Deprived of information?

However, those conflicts were not the court’s reason to deny the motion to dismiss.  The vice chancellor said plaintiffs sufficiently alleged that they would have redeemed their shares if they knew that Multiplan was losing its primary source of income.

The proxy that Churchill provided to its investors said a due diligence review of Multiplan showed that it was well worth the $11.1 billion offered and any recent decrease in its revenue was due to “idiosyncratic’ factors.  But six weeks after the sale, the news about the imminent loss of Multiplan’s main customer caused its stock price to drop by more than 30 percent.

Will said the common shareholders were aware of the structural inequity issue, but: “They did not agree to be deprived of adequate information to make their decision.”

Background

Churchill was founded by Klein in 2020 – the year many such entities were created – and like other SPACs, it had no other business besides the acquisition of a single private company to take public.  It bought MultiPlan for $11.1 billion and two common shareholders sued when the bad fiscal news about it was revealed.  The suit charged that Klein, Churchill, its directors, insiders and officers breached their fiduciary duties by misleading the common investors and making it difficult to redeem their shares.

In addition to denying the defendants’ motion to dismiss because of their conflicts of interest, Vice Chancellor Will rejected their argument that the disclosure duty count is a fiduciary duty claim that had been “bootstrapped” from a contractual charge.  Courts must dismiss such breach of fiduciary duty claims “where the two claims overlap completely,” defendants contend.

Obligated to inform

The plaintiffs are not attempting to “change the contours of their redemption rights beyond those defined by Churchill’s charter,” the vice chancellor ruled.  “This case is therefore unlike those where Delaware courts have held that a fiduciary duty claim could not be maintained because it sought to enforce obligations governed by contract.  Churchill’s certificate of incorporation does not speak to whether the Board was obligated to disclose all material information about a proposed merger when stockholders were deciding whether to redeem.”

Nor could the charges be called ‘holder claims” because a holder claim is “a cause of action by persons wrongfully induced to hold stock instead of selling it.” And no one was asked to hold stock, Vice Chancellor Will added.

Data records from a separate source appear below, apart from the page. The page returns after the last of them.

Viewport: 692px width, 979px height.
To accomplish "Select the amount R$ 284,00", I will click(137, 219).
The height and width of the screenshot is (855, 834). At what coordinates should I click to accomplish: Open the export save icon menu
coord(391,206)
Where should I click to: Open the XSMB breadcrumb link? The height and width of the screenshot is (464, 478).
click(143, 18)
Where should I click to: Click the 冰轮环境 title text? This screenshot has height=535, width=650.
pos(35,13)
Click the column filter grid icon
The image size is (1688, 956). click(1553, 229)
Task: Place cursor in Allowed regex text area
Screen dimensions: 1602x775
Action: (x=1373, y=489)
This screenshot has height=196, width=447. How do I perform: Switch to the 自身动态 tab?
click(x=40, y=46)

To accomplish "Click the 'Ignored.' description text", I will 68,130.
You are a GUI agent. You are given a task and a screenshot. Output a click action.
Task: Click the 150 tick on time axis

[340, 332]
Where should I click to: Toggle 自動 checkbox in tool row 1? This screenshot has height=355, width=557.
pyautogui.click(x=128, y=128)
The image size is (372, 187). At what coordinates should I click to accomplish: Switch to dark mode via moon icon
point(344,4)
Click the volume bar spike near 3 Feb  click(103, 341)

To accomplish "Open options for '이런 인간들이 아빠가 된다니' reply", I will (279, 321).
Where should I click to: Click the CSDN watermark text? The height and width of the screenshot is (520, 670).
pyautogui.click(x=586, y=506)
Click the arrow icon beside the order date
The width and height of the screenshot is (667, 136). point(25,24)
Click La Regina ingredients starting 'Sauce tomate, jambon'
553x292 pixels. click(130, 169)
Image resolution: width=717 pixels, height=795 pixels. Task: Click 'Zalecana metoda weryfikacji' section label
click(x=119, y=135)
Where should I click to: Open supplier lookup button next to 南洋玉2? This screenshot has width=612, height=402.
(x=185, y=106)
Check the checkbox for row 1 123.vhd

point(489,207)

However, as to the charges against Jay Taragin as CEO and CFO of various Klein entities, the plaintiffs “do not make a single allegation about actions that could expose him to liability” or “plead facts sufficient to raise doubt as to whether Taragin fulfilled his fiduciary duties.”

And as to the aiding and abetting charges against The Klein Group LLC, a financial advisor with respect to the merger and a wholly-owned subsidiary of defendant M. Klein & Co. that received $30.5 million for its advisory services, the court dismissed, finding no evidence of knowing participation in the alleged breach of duty.

Takeaways

Will other courts adopt Vice Chancellor Will’s view that the unique structure and operation of SPACs raises unique questions about the independence and disinterest of the defendant directors, controllers and insiders and allows plaintiffs to avoid the maze of derivative actions and more easily get their foot in the door with disclosure or other charges?  If they do, there may well be a future need to reformat the SPAC, or similar transactions, in the future.